START Given entries

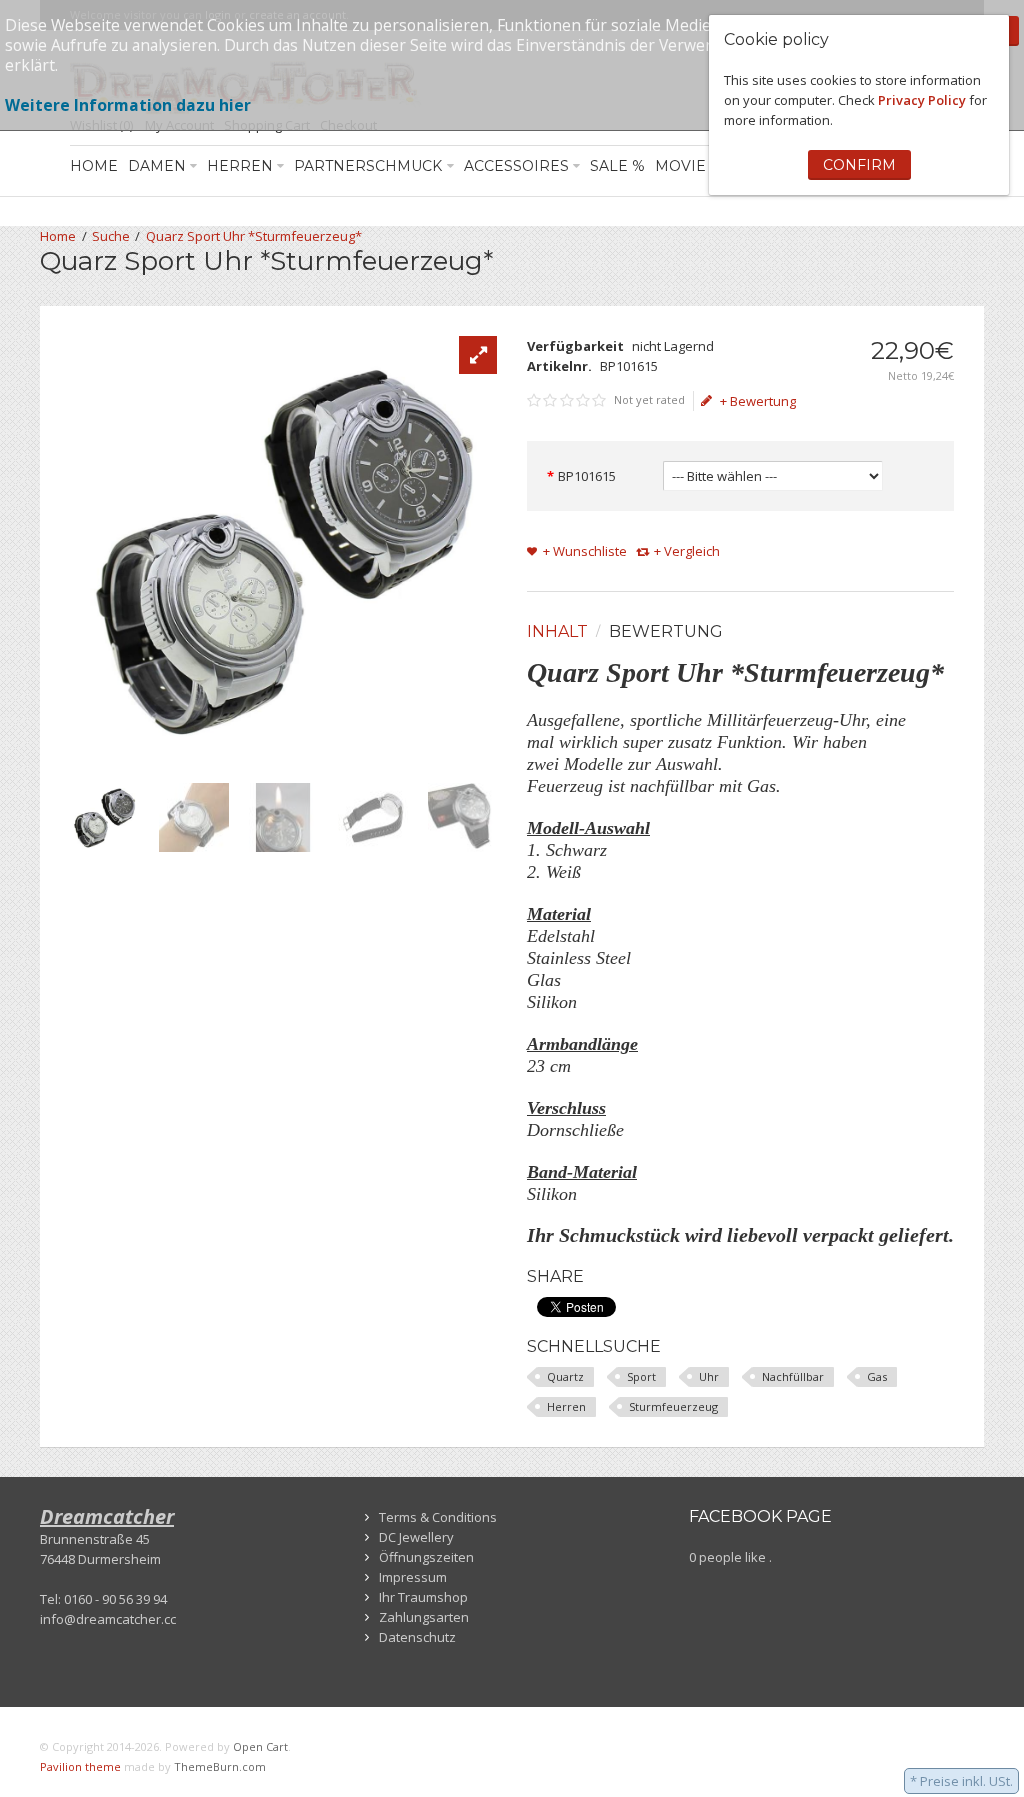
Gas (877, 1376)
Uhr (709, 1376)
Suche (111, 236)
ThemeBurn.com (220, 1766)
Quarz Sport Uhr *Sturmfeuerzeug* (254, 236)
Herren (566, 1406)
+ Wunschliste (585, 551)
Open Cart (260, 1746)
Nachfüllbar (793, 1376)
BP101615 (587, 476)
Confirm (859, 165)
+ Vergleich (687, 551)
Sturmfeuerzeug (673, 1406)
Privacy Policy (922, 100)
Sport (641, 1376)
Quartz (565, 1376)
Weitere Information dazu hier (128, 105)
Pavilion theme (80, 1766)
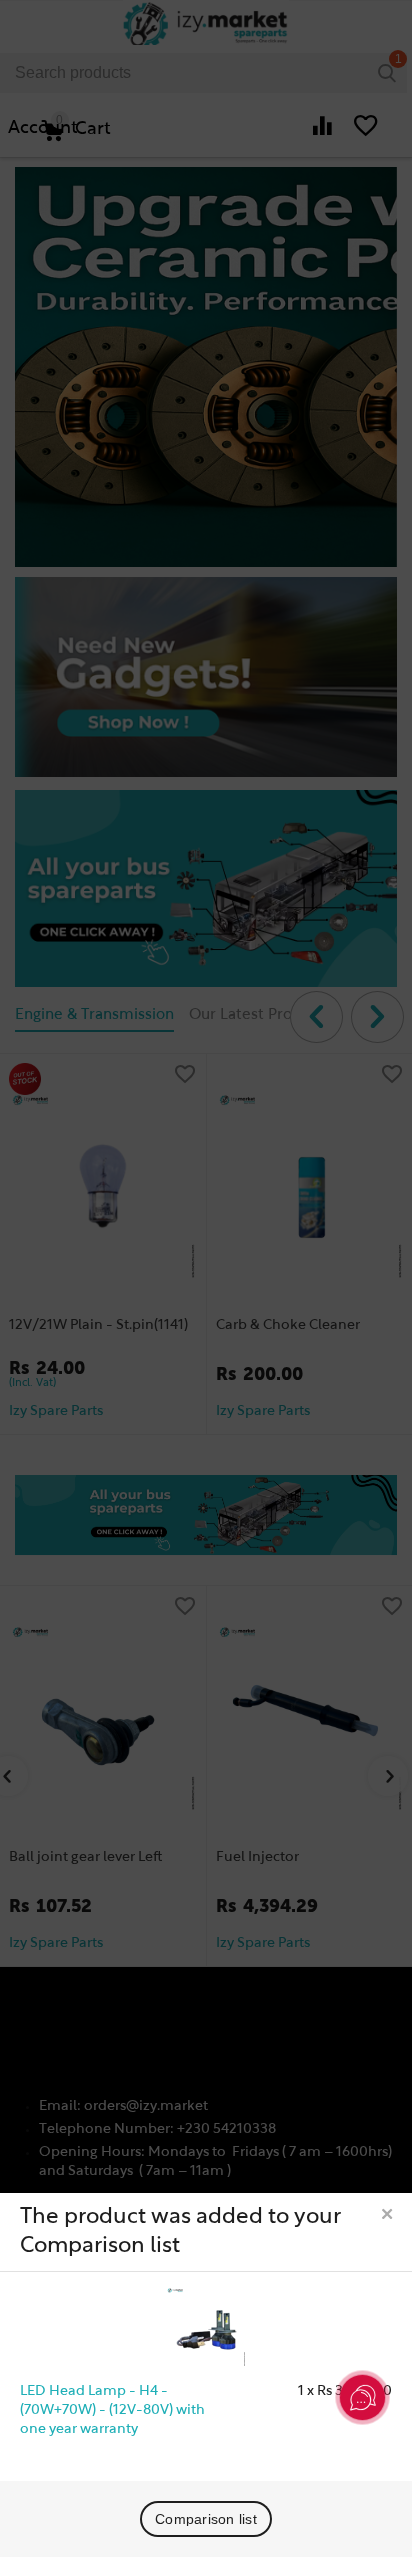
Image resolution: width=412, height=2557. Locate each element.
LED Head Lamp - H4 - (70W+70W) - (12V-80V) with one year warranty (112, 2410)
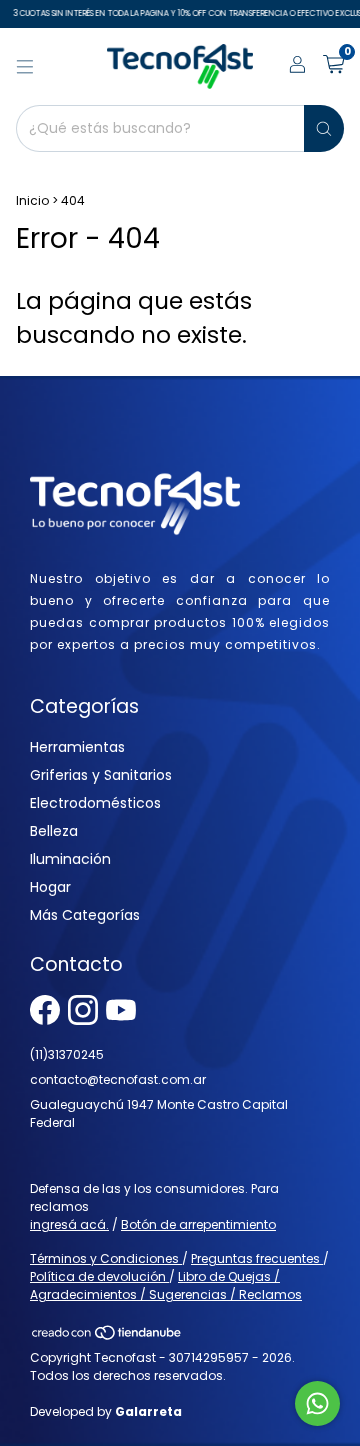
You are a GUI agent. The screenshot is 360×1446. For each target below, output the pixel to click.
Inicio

END Given entries
START Given entries

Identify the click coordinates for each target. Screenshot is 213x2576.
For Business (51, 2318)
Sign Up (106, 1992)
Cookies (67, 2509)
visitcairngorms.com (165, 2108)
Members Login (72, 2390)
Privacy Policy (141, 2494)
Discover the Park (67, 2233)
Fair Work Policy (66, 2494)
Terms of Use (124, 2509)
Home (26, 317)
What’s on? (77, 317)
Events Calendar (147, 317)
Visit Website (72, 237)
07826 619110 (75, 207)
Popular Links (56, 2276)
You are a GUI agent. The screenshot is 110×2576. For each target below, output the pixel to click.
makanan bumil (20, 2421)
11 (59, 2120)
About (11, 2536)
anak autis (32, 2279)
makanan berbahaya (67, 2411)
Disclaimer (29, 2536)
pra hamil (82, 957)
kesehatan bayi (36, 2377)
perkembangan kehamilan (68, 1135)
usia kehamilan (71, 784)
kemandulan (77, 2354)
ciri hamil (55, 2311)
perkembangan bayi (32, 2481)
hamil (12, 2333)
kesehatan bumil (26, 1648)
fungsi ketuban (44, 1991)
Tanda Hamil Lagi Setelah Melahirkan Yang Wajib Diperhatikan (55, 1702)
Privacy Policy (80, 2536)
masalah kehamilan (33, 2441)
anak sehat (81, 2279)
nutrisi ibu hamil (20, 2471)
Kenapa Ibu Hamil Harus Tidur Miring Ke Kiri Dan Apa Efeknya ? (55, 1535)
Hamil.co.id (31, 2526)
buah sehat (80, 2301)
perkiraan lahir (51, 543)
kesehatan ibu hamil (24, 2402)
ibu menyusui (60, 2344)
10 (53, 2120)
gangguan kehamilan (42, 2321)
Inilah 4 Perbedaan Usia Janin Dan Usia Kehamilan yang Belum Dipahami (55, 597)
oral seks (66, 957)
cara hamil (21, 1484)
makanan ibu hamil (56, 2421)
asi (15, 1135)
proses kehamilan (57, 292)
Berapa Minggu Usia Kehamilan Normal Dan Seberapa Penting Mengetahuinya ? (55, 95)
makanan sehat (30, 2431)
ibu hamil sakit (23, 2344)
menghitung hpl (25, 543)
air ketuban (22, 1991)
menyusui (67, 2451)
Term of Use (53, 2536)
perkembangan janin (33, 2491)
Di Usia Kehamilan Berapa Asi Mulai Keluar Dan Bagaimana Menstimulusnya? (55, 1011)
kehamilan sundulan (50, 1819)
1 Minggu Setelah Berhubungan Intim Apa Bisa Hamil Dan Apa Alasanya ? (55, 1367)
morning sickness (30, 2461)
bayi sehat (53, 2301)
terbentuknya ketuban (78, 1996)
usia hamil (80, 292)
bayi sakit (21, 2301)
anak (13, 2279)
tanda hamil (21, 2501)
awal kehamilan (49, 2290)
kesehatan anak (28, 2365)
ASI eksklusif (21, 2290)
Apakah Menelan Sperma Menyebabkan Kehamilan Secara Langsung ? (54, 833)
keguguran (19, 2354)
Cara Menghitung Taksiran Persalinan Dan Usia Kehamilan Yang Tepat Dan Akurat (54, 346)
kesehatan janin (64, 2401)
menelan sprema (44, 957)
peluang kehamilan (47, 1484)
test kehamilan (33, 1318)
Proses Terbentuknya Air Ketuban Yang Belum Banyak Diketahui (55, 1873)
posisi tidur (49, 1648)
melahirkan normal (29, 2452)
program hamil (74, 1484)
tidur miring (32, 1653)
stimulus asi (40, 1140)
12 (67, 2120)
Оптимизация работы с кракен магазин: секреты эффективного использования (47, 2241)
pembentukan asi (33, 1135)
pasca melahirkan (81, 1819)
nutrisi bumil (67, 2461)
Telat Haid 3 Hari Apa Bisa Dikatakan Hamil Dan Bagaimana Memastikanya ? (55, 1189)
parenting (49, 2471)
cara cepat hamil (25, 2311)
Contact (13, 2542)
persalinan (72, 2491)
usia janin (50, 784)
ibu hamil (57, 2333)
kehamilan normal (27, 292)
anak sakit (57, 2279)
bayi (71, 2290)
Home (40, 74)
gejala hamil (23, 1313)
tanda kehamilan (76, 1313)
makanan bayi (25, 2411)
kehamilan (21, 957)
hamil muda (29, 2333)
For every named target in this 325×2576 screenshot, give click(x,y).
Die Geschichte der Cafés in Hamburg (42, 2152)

END Given entries

* Exercise brief
Pull every line that holds the string "sakit" out of the records.

* Response box
ibu hamil sakit (23, 2344)
bayi sakit (21, 2301)
anak sakit (57, 2279)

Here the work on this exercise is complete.